*Try it:*
Retrieve every line of the data holding the word "point".

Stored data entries
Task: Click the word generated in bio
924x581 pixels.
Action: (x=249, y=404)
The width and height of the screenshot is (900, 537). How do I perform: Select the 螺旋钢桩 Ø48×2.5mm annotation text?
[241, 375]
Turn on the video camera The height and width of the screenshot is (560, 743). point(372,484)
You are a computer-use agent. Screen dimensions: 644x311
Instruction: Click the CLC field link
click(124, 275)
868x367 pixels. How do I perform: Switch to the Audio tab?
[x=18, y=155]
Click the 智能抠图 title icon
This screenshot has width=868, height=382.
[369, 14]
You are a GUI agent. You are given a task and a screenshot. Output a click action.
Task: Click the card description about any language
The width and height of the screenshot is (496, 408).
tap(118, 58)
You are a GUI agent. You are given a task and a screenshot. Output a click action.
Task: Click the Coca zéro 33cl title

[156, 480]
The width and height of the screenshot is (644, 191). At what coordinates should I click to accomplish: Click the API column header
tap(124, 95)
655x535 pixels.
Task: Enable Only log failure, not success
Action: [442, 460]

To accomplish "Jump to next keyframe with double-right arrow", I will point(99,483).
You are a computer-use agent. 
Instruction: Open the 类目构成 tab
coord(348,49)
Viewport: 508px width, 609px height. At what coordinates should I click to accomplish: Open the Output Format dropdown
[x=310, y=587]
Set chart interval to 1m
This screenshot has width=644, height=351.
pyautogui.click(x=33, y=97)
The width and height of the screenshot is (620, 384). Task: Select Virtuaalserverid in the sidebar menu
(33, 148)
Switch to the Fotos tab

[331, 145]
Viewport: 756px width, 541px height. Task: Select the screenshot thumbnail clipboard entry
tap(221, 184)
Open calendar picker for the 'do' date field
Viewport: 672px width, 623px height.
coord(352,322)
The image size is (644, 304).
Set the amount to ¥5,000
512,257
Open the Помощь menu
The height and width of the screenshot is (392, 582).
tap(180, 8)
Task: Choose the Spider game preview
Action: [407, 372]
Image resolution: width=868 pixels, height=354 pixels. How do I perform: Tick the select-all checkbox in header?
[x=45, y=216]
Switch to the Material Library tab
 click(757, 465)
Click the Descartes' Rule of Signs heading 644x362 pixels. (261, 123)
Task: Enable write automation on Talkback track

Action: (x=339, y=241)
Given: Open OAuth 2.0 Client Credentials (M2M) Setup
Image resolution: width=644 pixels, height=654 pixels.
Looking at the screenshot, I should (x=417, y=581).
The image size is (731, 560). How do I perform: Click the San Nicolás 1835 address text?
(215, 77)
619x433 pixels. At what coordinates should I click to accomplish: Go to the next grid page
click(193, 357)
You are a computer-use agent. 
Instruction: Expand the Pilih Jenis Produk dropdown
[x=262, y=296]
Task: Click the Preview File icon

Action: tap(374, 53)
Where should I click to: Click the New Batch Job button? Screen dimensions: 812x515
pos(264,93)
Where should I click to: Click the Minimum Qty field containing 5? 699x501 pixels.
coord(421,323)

*Finished task:*
Turn on the video camera The height and width of the screenshot is (560, 743). point(372,484)
To accomplish "Jump to next keyframe with double-right arrow", I will point(99,483).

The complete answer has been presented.